Supporters have submitted more than 83,500 signatures to the Secretary of State’s Office, AP reported Thursday. In order to qualify for the November ballot, New Approach Oregon, the group behind the initiative, need to gather 87,213 valid signatures by July 3.
The initiative, IP 53, seeks to legalize the possession of marijuana for adults 21 and older and to allow for licensed and regulated cultivation and sales which would be taxed.
The measure would legalize the personal possession of up to eight ounces and allow for the cultivation of four plants. The Oregon Liquor Control Commission would oversee and regulate the marijuana industry, with a marijuana tax set at $35 an ounce.
The group says 40 percent of the tax revenue generated by the legalization scheme will go to school funding, 35 percent to state and local police, and 25 percent to drug treatment, prevention and mental health programs.

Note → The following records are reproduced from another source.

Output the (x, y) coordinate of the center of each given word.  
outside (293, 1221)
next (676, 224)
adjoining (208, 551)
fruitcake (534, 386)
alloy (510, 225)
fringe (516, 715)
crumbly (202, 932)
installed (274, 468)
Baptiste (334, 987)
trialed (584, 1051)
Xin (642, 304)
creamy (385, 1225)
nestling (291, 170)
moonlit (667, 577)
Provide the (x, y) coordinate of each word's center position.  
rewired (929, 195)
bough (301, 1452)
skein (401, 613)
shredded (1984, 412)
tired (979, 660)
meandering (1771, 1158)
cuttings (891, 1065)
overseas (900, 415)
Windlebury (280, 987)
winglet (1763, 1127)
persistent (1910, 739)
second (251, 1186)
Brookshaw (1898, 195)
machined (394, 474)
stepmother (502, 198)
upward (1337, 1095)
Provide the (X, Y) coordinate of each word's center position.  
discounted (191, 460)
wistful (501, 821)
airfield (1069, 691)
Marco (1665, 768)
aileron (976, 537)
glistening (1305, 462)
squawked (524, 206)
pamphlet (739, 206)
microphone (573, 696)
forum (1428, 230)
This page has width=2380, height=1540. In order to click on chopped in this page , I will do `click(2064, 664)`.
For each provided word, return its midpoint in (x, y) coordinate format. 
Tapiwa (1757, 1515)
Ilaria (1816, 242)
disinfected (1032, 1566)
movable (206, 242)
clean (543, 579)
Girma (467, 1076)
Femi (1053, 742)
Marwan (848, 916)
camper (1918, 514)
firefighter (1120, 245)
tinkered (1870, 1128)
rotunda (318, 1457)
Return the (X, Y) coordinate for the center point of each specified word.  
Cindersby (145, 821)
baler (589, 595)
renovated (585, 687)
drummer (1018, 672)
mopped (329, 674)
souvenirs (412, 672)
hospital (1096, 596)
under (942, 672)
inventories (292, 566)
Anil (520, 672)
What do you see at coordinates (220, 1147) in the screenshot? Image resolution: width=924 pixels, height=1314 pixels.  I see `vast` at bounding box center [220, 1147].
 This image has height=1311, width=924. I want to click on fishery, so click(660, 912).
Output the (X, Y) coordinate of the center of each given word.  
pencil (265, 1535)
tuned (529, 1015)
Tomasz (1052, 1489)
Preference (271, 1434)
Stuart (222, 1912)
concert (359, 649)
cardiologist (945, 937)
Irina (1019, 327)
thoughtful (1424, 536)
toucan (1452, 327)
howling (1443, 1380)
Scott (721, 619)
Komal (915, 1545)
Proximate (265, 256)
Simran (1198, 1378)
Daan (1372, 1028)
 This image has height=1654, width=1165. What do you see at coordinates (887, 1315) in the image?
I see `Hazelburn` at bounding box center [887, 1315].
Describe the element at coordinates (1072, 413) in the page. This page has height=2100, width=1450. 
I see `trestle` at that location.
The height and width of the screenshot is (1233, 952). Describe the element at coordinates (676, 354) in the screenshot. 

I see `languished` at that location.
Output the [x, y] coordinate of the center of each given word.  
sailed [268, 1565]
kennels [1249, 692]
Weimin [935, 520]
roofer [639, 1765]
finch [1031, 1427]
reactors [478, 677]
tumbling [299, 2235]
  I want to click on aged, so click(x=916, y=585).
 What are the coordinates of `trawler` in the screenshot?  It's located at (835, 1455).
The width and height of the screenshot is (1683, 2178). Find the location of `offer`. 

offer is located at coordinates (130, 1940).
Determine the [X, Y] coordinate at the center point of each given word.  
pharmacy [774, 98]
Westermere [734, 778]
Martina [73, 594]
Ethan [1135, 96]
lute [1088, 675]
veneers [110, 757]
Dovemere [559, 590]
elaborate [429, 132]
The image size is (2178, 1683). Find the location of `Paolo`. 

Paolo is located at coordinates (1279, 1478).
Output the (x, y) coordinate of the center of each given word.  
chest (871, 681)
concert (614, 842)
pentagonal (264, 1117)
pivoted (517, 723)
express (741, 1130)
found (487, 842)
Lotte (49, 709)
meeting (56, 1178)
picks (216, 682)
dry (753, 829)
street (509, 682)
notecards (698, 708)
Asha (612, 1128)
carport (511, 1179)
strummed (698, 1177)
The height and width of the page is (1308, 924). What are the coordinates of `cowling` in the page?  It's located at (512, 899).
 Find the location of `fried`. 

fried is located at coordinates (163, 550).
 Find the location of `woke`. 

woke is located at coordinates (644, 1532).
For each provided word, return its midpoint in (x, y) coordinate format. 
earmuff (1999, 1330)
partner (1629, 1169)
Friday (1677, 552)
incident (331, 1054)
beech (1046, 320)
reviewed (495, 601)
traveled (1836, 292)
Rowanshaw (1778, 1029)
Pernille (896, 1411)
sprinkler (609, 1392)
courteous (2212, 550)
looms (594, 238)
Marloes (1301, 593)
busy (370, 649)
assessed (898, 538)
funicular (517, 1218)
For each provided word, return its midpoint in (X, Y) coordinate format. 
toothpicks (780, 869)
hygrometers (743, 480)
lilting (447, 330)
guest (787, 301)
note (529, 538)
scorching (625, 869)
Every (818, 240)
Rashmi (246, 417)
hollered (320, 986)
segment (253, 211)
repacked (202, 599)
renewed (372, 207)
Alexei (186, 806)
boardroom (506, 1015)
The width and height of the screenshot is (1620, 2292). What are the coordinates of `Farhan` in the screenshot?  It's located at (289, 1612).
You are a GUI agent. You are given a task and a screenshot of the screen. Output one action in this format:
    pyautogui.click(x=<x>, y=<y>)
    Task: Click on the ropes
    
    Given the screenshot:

— New Approach Oregon (@NewApproach2014) June 12, 2014
New Approach has spent more than $620,000 on its campaign so far this year, according to campaign finance reports.
Other financial heavy hitters who were behind the successful 2012 legal initiatives in Colorado and Washington are once again turning out to bankroll the Oregon effort.
Other contributors include New York fragrance company heir Henry van Ameringen, family planning philanthropist Phil Harvey and Cari Tuna, the wife of one of Facebook's co-founders, the Oregonian reports.
David Bronner, the CEO of a California soap company who supports GMO labeling, is also backing the Oregon initiative.
According to the paper, Liz Kaufman, who is managing the Oregon initiative campaign, said her group has also received another $150,000 from New York-based Drug Policy Action, which had earlier given $200,000.
Drug Policy Action, incidentally, has received major support from billionaire George Soros, who offered his financial support to the Washington legalization campaign.
Lewis, who died last year, gave more than $2 million to that campaign.
Meanwhile, with up to three separate initiatives potentially appearing on the November ballot, a SurveyUSA poll released Tuesday shows that a majority of Oregonians support legalization efforts.
Approximately 51 percent of those polled said they support the possession and growth of marijuana for personal use, while 41 percent are opposed.
There is no regional difference on this question, but there is a significant age difference: younger voters back the decriminalization of marijuana by 48 points, while seniors opposed marijuana legalization by 24 points. Attitudes also cut down party lines, with Democrats supporting and Republicans opposed.